_Short problem_
Reproduce each of the following items line for line, with no changes.

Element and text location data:
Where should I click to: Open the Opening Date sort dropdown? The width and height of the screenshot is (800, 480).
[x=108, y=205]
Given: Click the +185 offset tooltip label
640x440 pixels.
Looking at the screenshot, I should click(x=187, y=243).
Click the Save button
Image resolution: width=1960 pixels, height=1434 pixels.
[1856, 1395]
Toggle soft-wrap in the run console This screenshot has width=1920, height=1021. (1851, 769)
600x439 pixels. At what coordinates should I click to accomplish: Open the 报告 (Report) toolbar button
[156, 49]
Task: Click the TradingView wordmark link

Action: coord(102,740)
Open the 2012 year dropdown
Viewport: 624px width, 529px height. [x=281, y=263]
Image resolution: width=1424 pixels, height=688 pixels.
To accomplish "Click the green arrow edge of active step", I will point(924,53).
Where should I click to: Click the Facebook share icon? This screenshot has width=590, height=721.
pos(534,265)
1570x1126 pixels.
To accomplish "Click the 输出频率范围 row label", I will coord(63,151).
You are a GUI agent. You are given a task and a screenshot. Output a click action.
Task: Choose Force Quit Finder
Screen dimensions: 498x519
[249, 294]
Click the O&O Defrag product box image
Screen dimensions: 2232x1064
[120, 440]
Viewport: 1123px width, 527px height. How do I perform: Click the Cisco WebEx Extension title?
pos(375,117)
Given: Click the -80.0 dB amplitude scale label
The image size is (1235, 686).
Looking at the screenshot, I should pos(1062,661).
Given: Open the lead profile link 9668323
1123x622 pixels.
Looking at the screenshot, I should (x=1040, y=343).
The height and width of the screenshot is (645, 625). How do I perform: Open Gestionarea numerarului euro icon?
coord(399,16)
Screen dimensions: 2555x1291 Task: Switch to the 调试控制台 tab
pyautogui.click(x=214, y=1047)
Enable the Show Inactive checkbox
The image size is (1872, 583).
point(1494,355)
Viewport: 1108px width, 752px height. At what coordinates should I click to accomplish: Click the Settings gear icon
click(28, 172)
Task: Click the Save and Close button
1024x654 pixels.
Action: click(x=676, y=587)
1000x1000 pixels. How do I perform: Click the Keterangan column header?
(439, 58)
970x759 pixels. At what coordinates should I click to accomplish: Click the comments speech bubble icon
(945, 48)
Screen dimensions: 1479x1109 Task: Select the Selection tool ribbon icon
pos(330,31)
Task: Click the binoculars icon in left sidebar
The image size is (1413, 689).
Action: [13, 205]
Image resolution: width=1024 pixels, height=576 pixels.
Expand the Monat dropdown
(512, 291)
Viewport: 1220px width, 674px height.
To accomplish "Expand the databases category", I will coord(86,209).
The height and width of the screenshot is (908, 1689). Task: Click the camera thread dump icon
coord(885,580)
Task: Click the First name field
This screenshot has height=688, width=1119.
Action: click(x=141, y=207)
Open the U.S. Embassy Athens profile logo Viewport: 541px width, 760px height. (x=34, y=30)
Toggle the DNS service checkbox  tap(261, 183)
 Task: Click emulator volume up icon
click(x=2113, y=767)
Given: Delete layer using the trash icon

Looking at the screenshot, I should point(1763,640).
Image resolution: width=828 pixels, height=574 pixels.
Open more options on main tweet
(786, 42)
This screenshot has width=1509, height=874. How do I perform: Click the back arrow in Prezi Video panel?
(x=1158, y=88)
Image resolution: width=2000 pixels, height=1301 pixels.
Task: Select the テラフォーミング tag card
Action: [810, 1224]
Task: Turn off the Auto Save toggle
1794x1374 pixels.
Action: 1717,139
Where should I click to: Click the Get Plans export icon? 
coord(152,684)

_Result for this task_
Where should I click to: Open the Opening Date sort dropdown? The width and height of the screenshot is (800, 480).
[x=108, y=205]
Given: Click the +185 offset tooltip label
640x440 pixels.
Looking at the screenshot, I should click(x=187, y=243).
Click the Save button
Image resolution: width=1960 pixels, height=1434 pixels.
[1856, 1395]
Toggle soft-wrap in the run console This screenshot has width=1920, height=1021. (1851, 769)
600x439 pixels. At what coordinates should I click to accomplish: Open the 报告 (Report) toolbar button
[156, 49]
Task: Click the TradingView wordmark link

Action: coord(102,740)
Open the 2012 year dropdown
Viewport: 624px width, 529px height. [x=281, y=263]
Image resolution: width=1424 pixels, height=688 pixels.
To accomplish "Click the green arrow edge of active step", I will point(924,53).
Where should I click to: Click the Facebook share icon? This screenshot has width=590, height=721.
pos(534,265)
1570x1126 pixels.
To accomplish "Click the 输出频率范围 row label", I will coord(63,151).
You are a GUI agent. You are given a task and a screenshot. Output a click action.
Task: Choose Force Quit Finder
Screen dimensions: 498x519
[249, 294]
Click the O&O Defrag product box image
Screen dimensions: 2232x1064
[120, 440]
Viewport: 1123px width, 527px height. How do I perform: Click the Cisco WebEx Extension title?
pos(375,117)
Given: Click the -80.0 dB amplitude scale label
The image size is (1235, 686).
Looking at the screenshot, I should pos(1062,661).
Given: Open the lead profile link 9668323
1123x622 pixels.
Looking at the screenshot, I should (x=1040, y=343).
The height and width of the screenshot is (645, 625). How do I perform: Open Gestionarea numerarului euro icon?
coord(399,16)
Screen dimensions: 2555x1291 Task: Switch to the 调试控制台 tab
pyautogui.click(x=214, y=1047)
Enable the Show Inactive checkbox
The image size is (1872, 583).
point(1494,355)
Viewport: 1108px width, 752px height. At what coordinates should I click to accomplish: Click the Settings gear icon
click(28, 172)
Task: Click the Save and Close button
1024x654 pixels.
Action: click(x=676, y=587)
1000x1000 pixels. How do I perform: Click the Keterangan column header?
(439, 58)
970x759 pixels. At what coordinates should I click to accomplish: Click the comments speech bubble icon
(945, 48)
Screen dimensions: 1479x1109 Task: Select the Selection tool ribbon icon
pos(330,31)
Task: Click the binoculars icon in left sidebar
The image size is (1413, 689).
Action: [13, 205]
Image resolution: width=1024 pixels, height=576 pixels.
Expand the Monat dropdown
(512, 291)
Viewport: 1220px width, 674px height.
To accomplish "Expand the databases category", I will coord(86,209).
The height and width of the screenshot is (908, 1689). Task: Click the camera thread dump icon
coord(885,580)
Task: Click the First name field
This screenshot has height=688, width=1119.
Action: click(x=141, y=207)
Open the U.S. Embassy Athens profile logo Viewport: 541px width, 760px height. (x=34, y=30)
Toggle the DNS service checkbox  tap(261, 183)
 Task: Click emulator volume up icon
click(x=2113, y=767)
Given: Delete layer using the trash icon

Looking at the screenshot, I should point(1763,640).
Image resolution: width=828 pixels, height=574 pixels.
Open more options on main tweet
(786, 42)
This screenshot has width=1509, height=874. How do I perform: Click the back arrow in Prezi Video panel?
(x=1158, y=88)
Image resolution: width=2000 pixels, height=1301 pixels.
Task: Select the テラフォーミング tag card
Action: [810, 1224]
Task: Turn off the Auto Save toggle
1794x1374 pixels.
Action: 1717,139
Where should I click to: Click the Get Plans export icon? 
coord(152,684)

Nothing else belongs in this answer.